Tugas 1
Ambil setiap baris dalam entri di bawah yang memuat kata "height", lalu salin utuh.

Artikel

────────────────

Oleh: Ummu Zayta
DPR RI mendapat banyak kecaman dan protes pasca meresmikan Rancangan Undang-Undang (RUU) Omnibus Law Cipta Kerja menjadi Undang-Undang (UU) pada Senin, 5 Oktober 2020 kemarin.
Sejumlah serikat pekerja/buruh kompak menolak terbitnya UU Cipta Kerja dengan berbagai alasan. Mulai dari penghapusan Upah Minimum Kabupaten/Kota (UMK), penghapusan hak cuti dan hak upah atas cuti, hingga jadi pintu masuk bagi Tenaga Kerja Asing (TKA) untuk berbondong-bondong datang ke Indonesia. (Liputan6.com/6/10/20)

────────────────

Materi yang Ditampilkan

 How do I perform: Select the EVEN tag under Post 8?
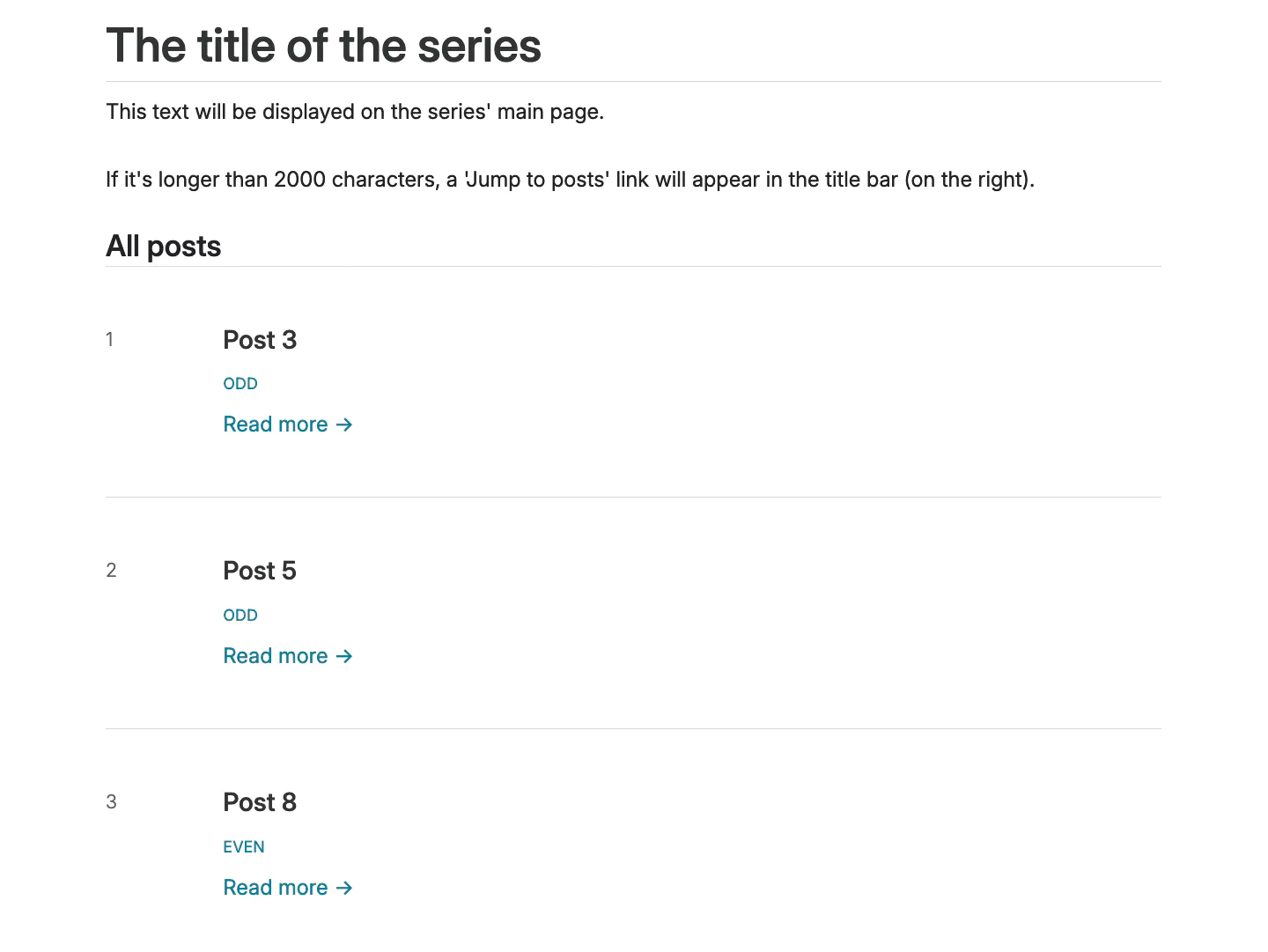[243, 846]
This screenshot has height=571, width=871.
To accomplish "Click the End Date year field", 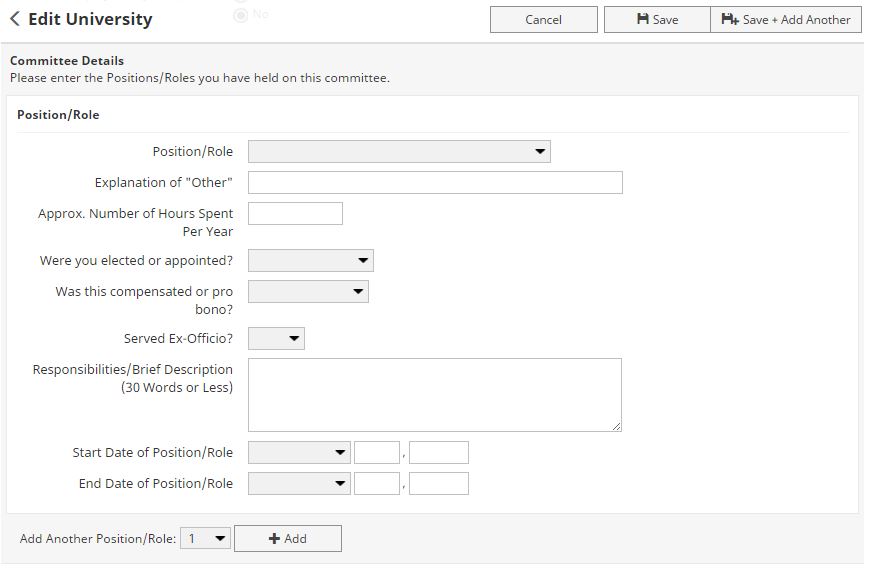I will tap(438, 484).
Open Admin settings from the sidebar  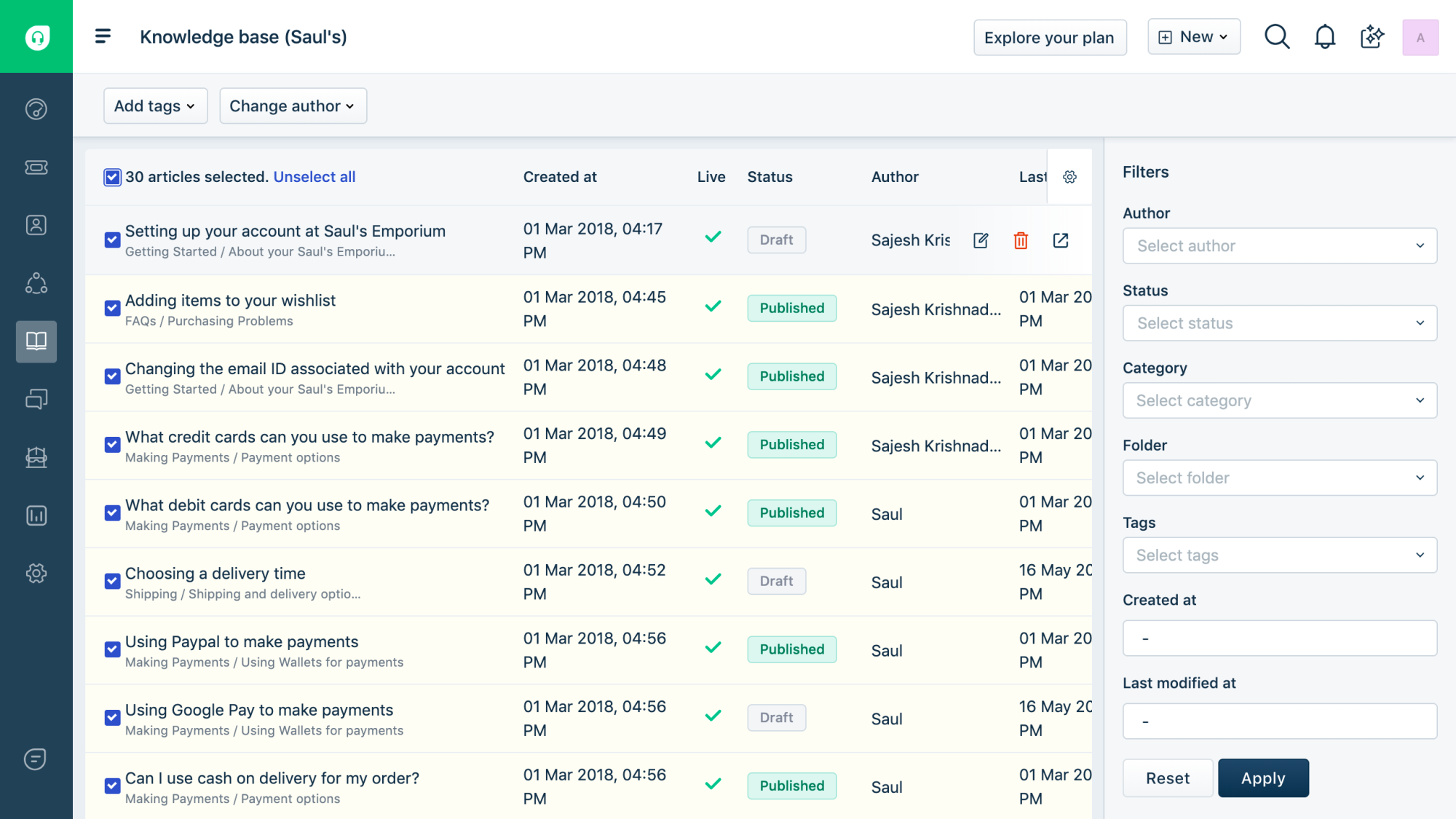pyautogui.click(x=36, y=573)
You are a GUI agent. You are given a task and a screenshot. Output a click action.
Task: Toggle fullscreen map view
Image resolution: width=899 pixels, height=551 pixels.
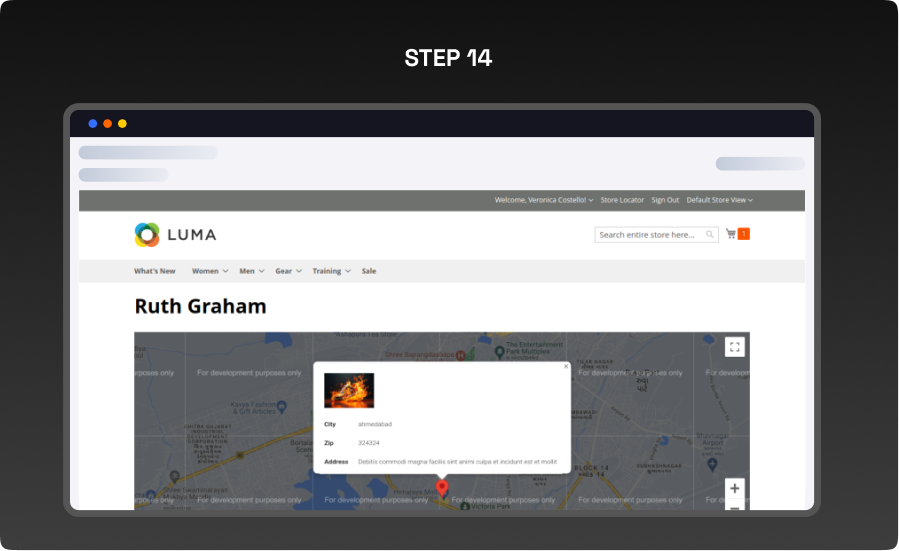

────────────────

Tugas 2
Tampilkan bagian artikel di atas dari "Oleh: Ummu Zayta" hingga "ke Indonesia. (Liputan6.com/6/10/20)" tanpa mengubah apa pun.

Jawaban Akhir 1
This screenshot has height=571, width=871.
Image resolution: width=899 pixels, height=551 pixels.

Jawaban Akhir 2
Oleh: Ummu Zayta
DPR RI mendapat banyak kecaman dan protes pasca meresmikan Rancangan Undang-Undang (RUU) Omnibus Law Cipta Kerja menjadi Undang-Undang (UU) pada Senin, 5 Oktober 2020 kemarin.
Sejumlah serikat pekerja/buruh kompak menolak terbitnya UU Cipta Kerja dengan berbagai alasan. Mulai dari penghapusan Upah Minimum Kabupaten/Kota (UMK), penghapusan hak cuti dan hak upah atas cuti, hingga jadi pintu masuk bagi Tenaga Kerja Asing (TKA) untuk berbondong-bondong datang ke Indonesia. (Liputan6.com/6/10/20)